Phase diagram of microcavity polariton condensates with a harmonic potential trap

TL;DR

This paper theoretically investigates phase transitions in inhomogeneous exciton-polariton condensates within a harmonic trap, identifying stable and unstable modes, including vortex states, through complex Gross-Pitaevskii analysis.

Contribution

It introduces a detailed phase diagram of polariton condensates with a harmonic potential, revealing two distinct stable phases and their excitation properties.

Findings

Identification of bifurcation points between stable and unstable modes

Discovery of two stable phases: BKT and localized-BEC

Characterization of elementary excitations and vortex stability

Abstract

We theoretically explore the phase transition in inhomogeneous exciton-polariton condensates with variable pumping conditions.

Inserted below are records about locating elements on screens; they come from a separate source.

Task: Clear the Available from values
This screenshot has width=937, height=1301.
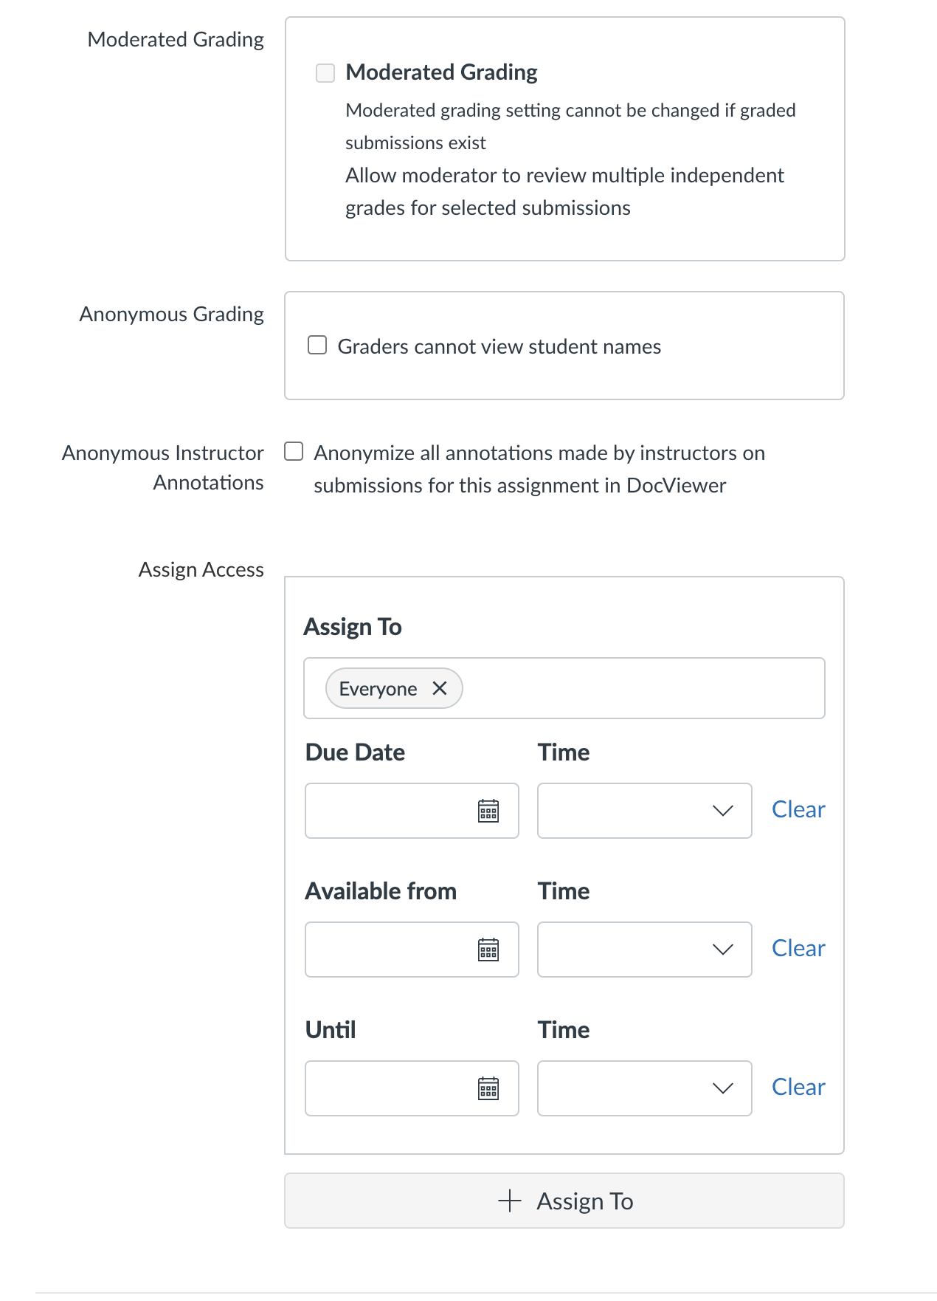Action: [798, 948]
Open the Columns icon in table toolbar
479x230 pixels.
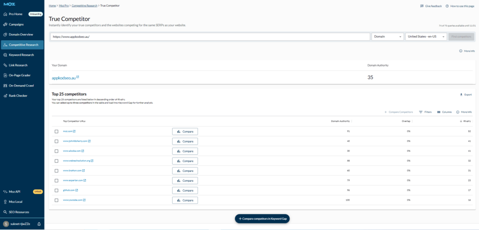[439, 112]
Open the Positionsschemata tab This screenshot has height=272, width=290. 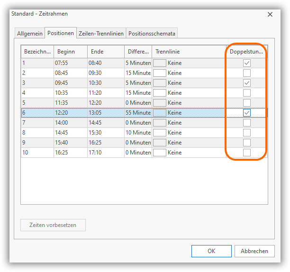(152, 34)
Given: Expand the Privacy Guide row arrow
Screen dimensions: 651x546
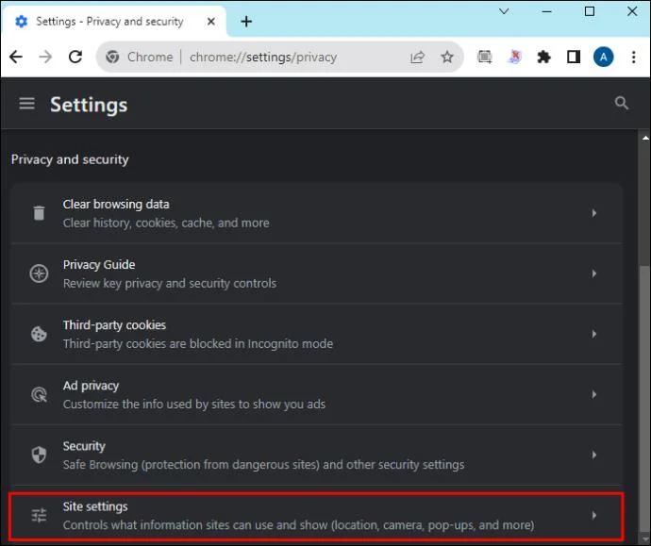Looking at the screenshot, I should [594, 273].
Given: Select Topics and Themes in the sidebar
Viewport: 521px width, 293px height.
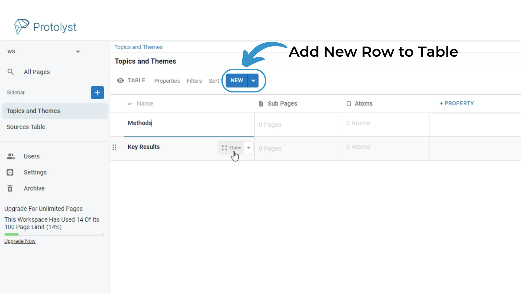Looking at the screenshot, I should pyautogui.click(x=33, y=111).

Through Bogoliubov excitations to the radial-symmetric solutions of complex Gross-Pitaevskii equation, we determine not only the bifurcation of stable and unstable modes by the sign of fluid compressibility but also two distinct stable modes which are characterized by the elementary excitations and the stability of singly quantized vortex. One state is the quasi-condensate BKT phase with Goldstone flat dispersion; the other state is the localized-BEC phase which exhibits linear-type dispersion and has an excitation energy gap at zero momentum.